(Data records)
= = = = = = =

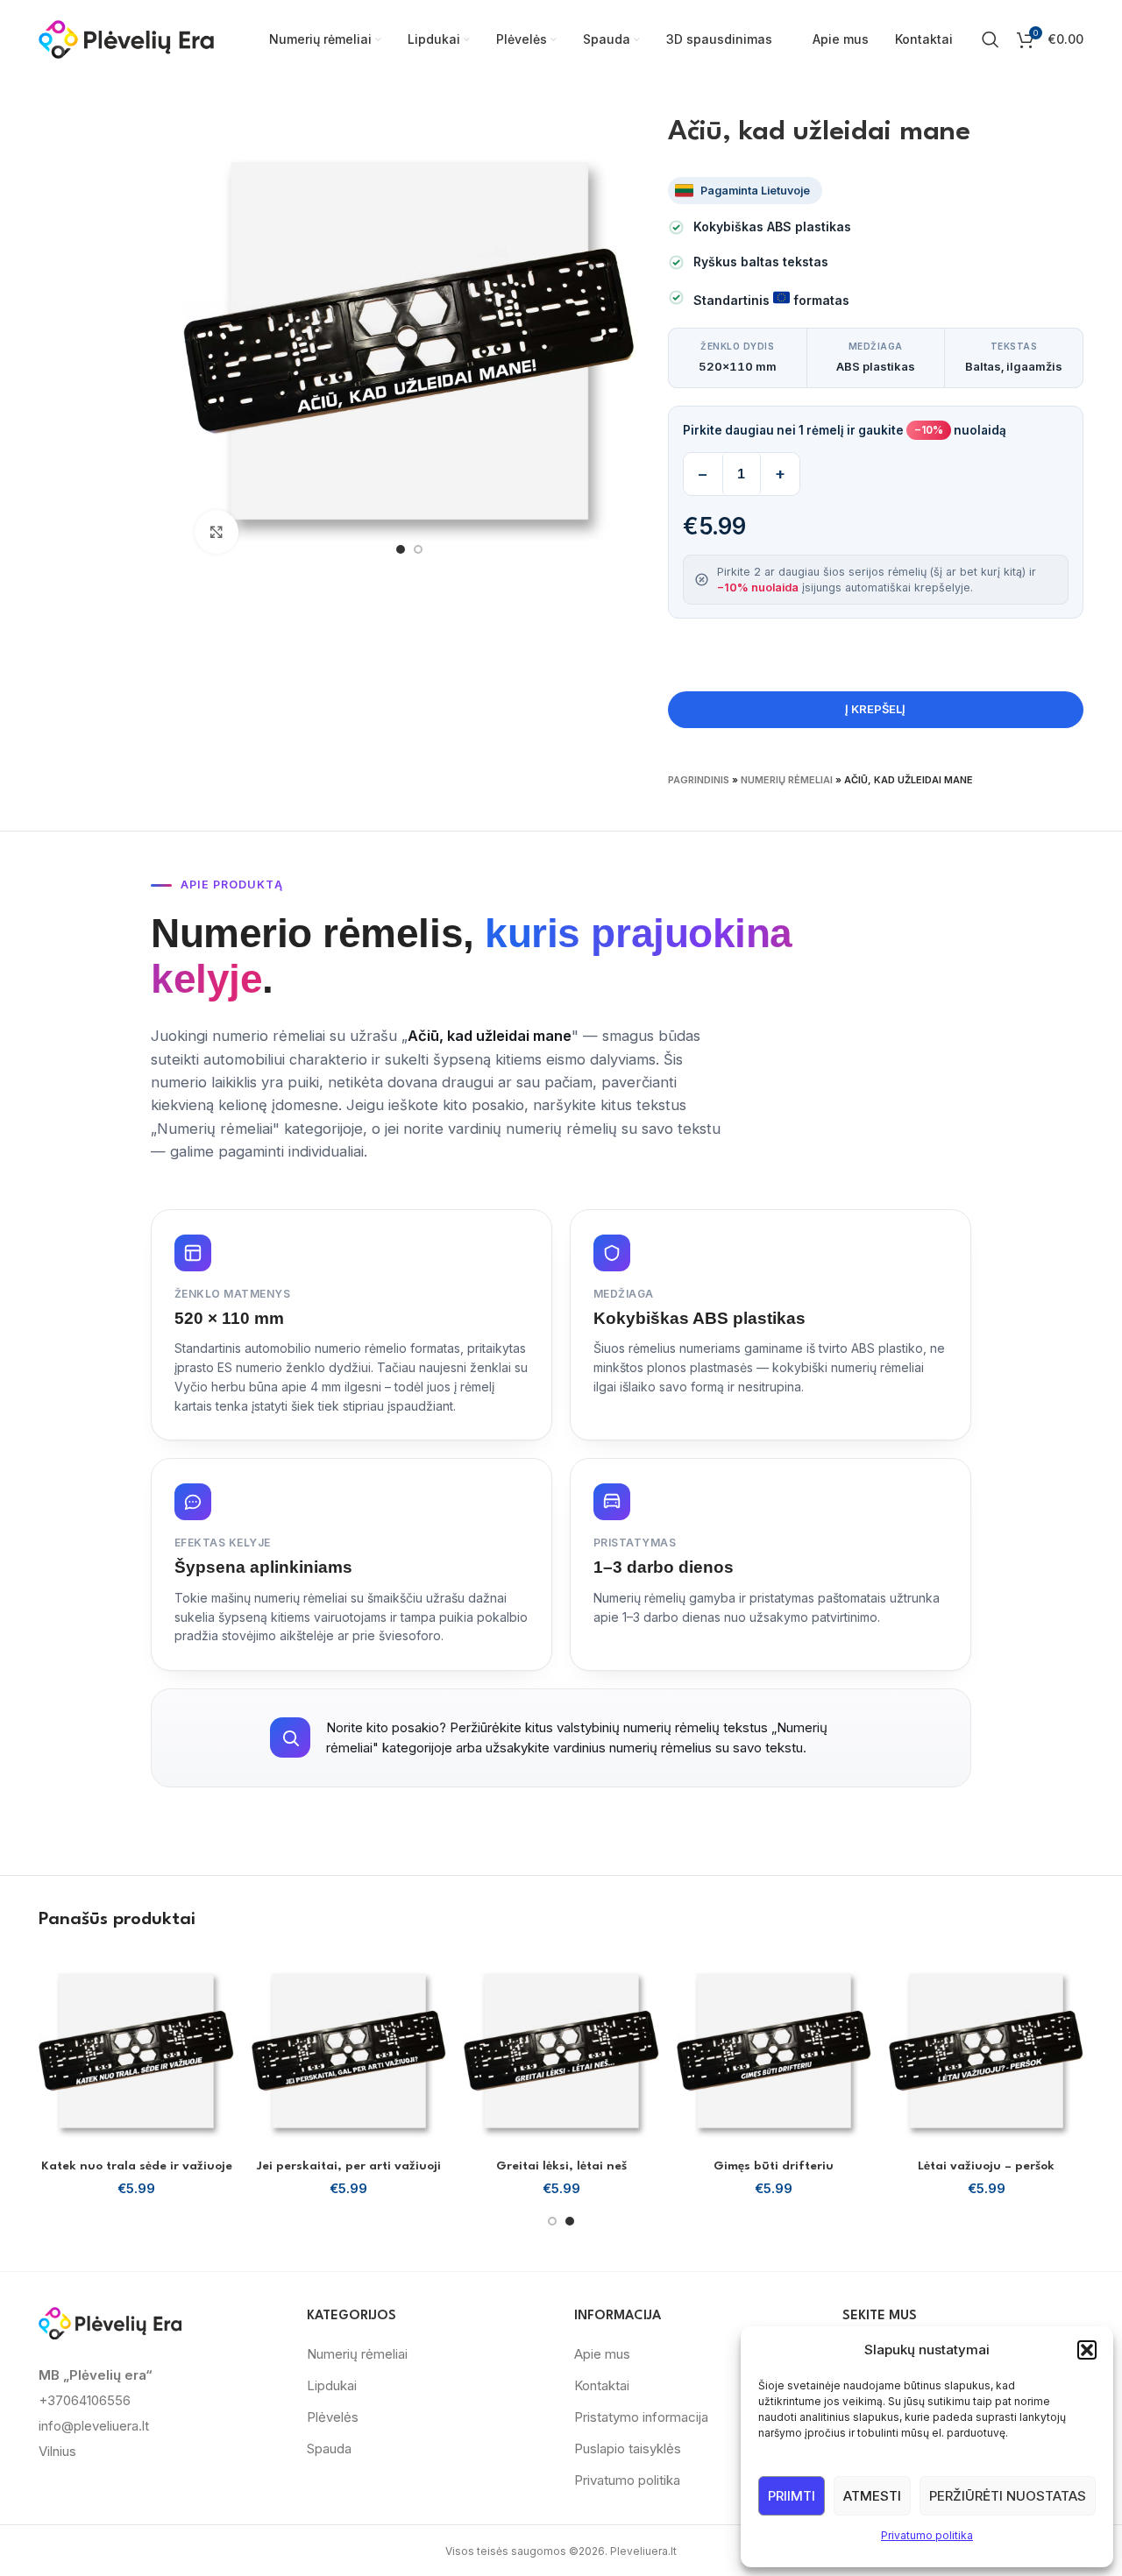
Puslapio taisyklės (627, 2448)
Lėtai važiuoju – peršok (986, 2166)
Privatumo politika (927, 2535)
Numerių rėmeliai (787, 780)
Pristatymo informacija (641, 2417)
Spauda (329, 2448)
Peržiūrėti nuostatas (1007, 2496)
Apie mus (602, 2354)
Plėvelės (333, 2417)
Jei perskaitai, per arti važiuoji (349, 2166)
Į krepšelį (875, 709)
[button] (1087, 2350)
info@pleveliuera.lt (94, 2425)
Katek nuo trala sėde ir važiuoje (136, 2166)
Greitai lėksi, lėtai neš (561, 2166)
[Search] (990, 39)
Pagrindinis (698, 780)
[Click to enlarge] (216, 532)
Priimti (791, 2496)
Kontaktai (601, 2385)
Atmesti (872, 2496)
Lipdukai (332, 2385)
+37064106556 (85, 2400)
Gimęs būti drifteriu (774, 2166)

= = = = = = =

### INSTRUCTIONS FOR THE TASK:
A faithful copy of all the data above is required, printed exactly and with no pictures.

### FINISHED EXERCISE:
Puslapio taisyklės (627, 2448)
Lėtai važiuoju – peršok (986, 2166)
Privatumo politika (927, 2535)
Numerių rėmeliai (787, 780)
Pristatymo informacija (641, 2417)
Spauda (329, 2448)
Peržiūrėti nuostatas (1007, 2496)
Apie mus (602, 2354)
Plėvelės (333, 2417)
Jei perskaitai, per arti važiuoji (349, 2166)
Į krepšelį (875, 709)
[button] (1087, 2350)
info@pleveliuera.lt (94, 2425)
Katek nuo trala sėde ir važiuoje (136, 2166)
Greitai lėksi, lėtai neš (561, 2166)
[Search] (990, 39)
Pagrindinis (698, 780)
[Click to enlarge] (216, 532)
Priimti (791, 2496)
Kontaktai (601, 2385)
Atmesti (872, 2496)
Lipdukai (332, 2385)
+37064106556 (85, 2400)
Gimęs būti drifteriu (774, 2166)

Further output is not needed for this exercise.